DATA PROVIDED

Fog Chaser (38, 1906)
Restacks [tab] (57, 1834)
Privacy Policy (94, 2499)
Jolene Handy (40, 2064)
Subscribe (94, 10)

--

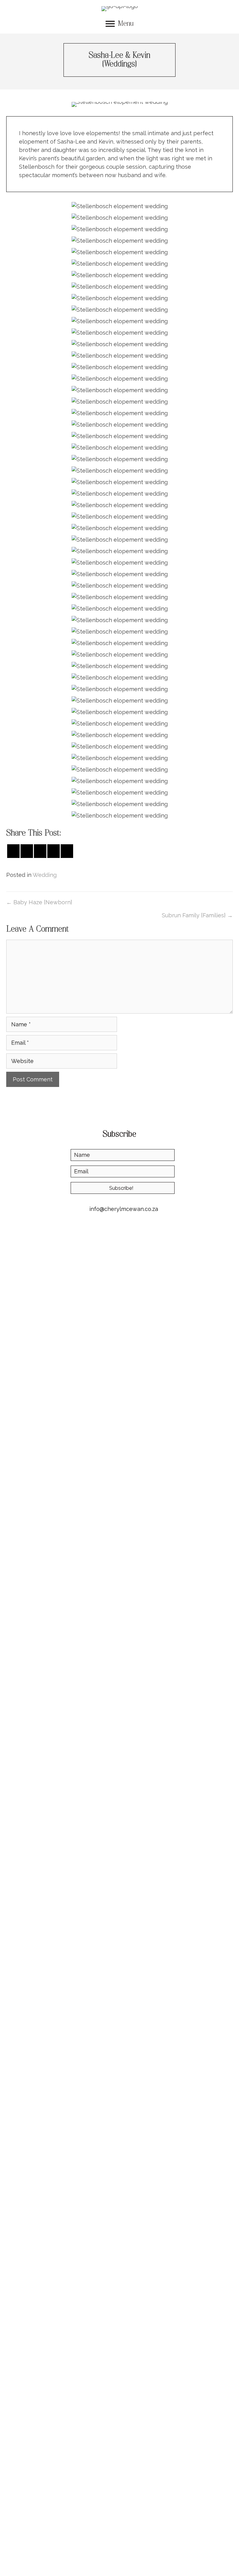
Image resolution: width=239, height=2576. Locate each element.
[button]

...

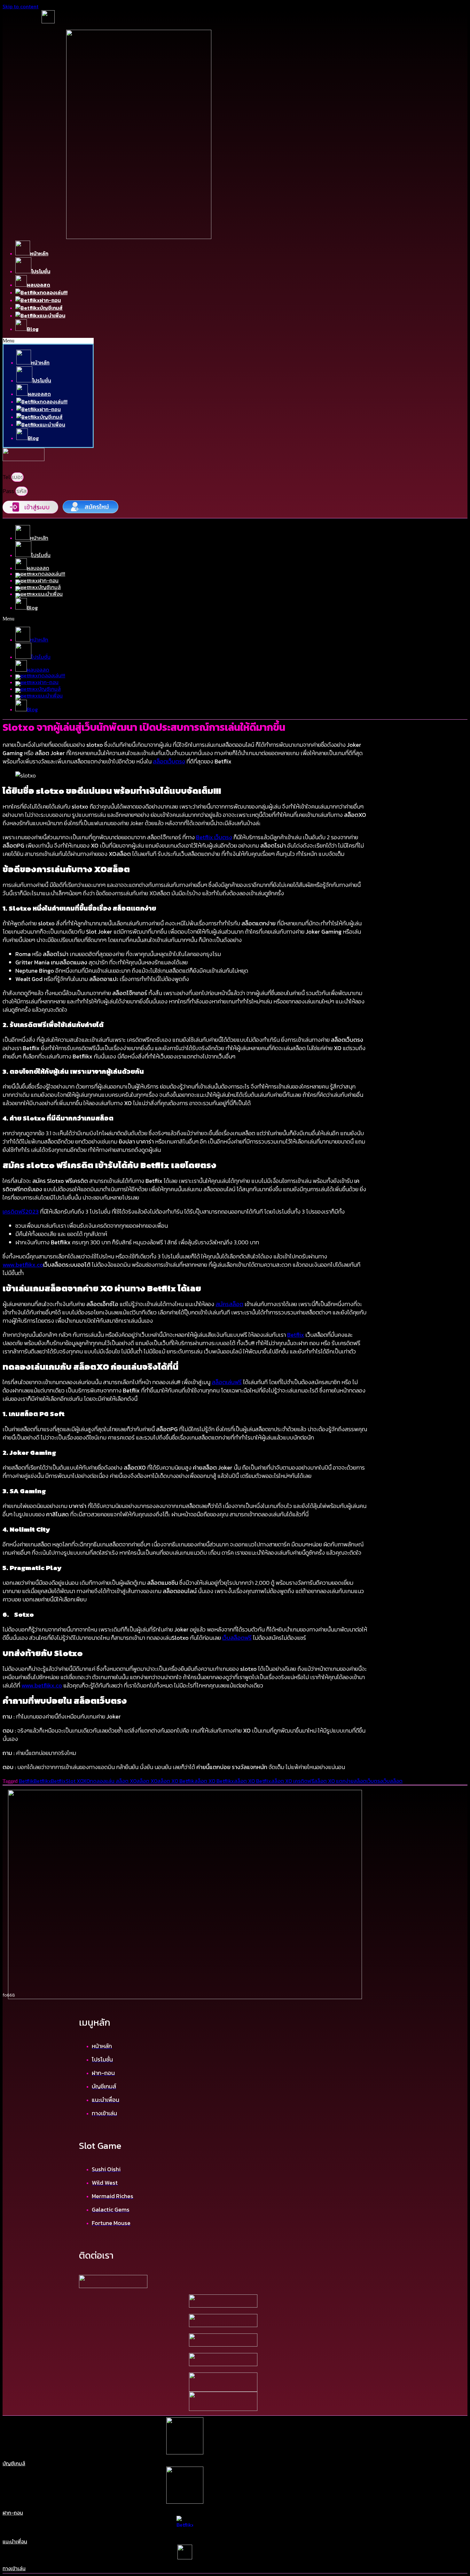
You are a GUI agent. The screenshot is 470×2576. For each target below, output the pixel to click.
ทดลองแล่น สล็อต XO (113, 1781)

WHAT YOU SHOULD DO
Taking the entries above, write out exactly each line from the one holding "You are a GUI" to the one holding "ทดลองแล่น สล็อต XO (113, 1781)", both included, and stop there.

PROBLEM SOLUTION
You are a GUI agent. The screenshot is 470×2576. For each target below, output the pixel to click.
ทดลองแล่น สล็อต XO (113, 1781)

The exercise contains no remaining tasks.